The Measurement Mess

thirty years in software, and people still don't know what to measure

Jun 29, 2024

My very first conference talk ever was on metrics. It was probably 2000 or 2001, and it was a mediocre at best presentation with too many bullet points and not enough entertainment. Despite my inexperience, the point was clear - measure things that matter.

I spent a lot of time over the years since then working on various metrics programs - sometimes shutting them down, but mostly, working with teams on how to use metrics to answer questions.

Measure what Matters

The simple yet often ignored advice on measurement is to measure things that truly matter. Many organizations fall into the trap of measuring whatever is easy, hoping that interesting insights will emerge. I call these 'jeopardy metrics' because they provide answers without clearly defined questions.

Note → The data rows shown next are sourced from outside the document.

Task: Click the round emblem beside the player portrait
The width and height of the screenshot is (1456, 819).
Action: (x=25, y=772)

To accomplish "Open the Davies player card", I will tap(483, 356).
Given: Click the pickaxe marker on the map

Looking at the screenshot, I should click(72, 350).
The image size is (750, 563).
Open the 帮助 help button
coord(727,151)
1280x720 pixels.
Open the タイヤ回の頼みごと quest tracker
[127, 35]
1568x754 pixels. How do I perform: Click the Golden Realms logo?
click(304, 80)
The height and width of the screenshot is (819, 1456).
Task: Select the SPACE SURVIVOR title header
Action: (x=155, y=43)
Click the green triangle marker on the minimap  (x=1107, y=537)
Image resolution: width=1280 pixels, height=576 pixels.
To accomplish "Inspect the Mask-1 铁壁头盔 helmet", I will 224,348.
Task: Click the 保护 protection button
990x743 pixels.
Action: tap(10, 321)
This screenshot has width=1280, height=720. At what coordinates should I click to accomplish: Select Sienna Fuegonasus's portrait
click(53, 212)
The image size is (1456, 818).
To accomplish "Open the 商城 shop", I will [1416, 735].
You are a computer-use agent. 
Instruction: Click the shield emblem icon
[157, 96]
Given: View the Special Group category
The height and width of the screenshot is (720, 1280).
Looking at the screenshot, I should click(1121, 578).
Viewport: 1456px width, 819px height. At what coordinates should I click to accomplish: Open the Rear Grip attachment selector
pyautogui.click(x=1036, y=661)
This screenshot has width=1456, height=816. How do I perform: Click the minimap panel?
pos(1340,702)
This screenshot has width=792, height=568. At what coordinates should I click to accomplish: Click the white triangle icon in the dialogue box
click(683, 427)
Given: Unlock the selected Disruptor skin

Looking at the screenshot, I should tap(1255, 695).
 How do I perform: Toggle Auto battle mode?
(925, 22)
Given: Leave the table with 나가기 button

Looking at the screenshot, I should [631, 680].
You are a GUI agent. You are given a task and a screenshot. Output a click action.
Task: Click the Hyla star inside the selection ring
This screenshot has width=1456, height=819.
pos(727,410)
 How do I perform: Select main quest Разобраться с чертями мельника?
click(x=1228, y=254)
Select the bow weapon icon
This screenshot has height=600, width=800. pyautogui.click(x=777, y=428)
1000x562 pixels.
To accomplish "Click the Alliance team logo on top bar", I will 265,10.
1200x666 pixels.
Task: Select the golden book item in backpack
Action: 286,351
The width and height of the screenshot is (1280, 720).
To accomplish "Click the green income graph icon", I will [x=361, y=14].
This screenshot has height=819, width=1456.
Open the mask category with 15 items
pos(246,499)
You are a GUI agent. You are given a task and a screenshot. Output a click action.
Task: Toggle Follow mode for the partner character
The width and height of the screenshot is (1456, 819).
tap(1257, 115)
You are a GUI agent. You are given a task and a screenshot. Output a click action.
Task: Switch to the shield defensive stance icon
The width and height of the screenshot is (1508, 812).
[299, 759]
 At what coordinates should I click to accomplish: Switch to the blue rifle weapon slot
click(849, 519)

I wrote an article just short of twenty years ago on this subject (it’s not horrible if you want to read it). I wrote about the problem of measuring the wrong things and talked about the Goal-Question-Metric (GQM) approach from Victor Basili. I had a chance to work with Dr. Basili briefly around that time as well while working on a project with Microsoft Research that helped me iron out a lot of my opinions on measurement.

GQM is pretty straightforward in concept (from the above linked article):

Generate a set of goals based on the needs of the organization or business.
Develop a set of questions that will let us know whether we are meeting our goals.
Develop a set of metrics that provides answers to these questions.

If your goal is, for example, to increase developer productivity by 20%, first, ask yourself how you would know that developer productivity has increased. This should be a long list, and could include things like more code check-ins, reduction in blocking issues or friction points, tasks completed, developer perception of velocity, etc. Then, put some measurements in place for those things (creating measurements where needed), and see if they tell the story. If not, re-brainstorm the goals, the questions, and the metrics and try again.

Isn’t that…

Many years later, I read Andy Grove’s High Output Management, where he discusses OKRs (Objectives and Key Results). There’s a lot of overlap and similarities in these two metrics approaches, but I’ve drifted towards OKRs since I like the emphasis they put on creating ambitious objectives - I’ve found that these “big rocks” are a better way to align the team in a direction - e.g. rather than a goal of improving dev productivity by 20%, my OKR style objective may be to have the most productive development organization in the industry. My metrics (key results) may end up being similar, but I have a stronger North Star to shoot for.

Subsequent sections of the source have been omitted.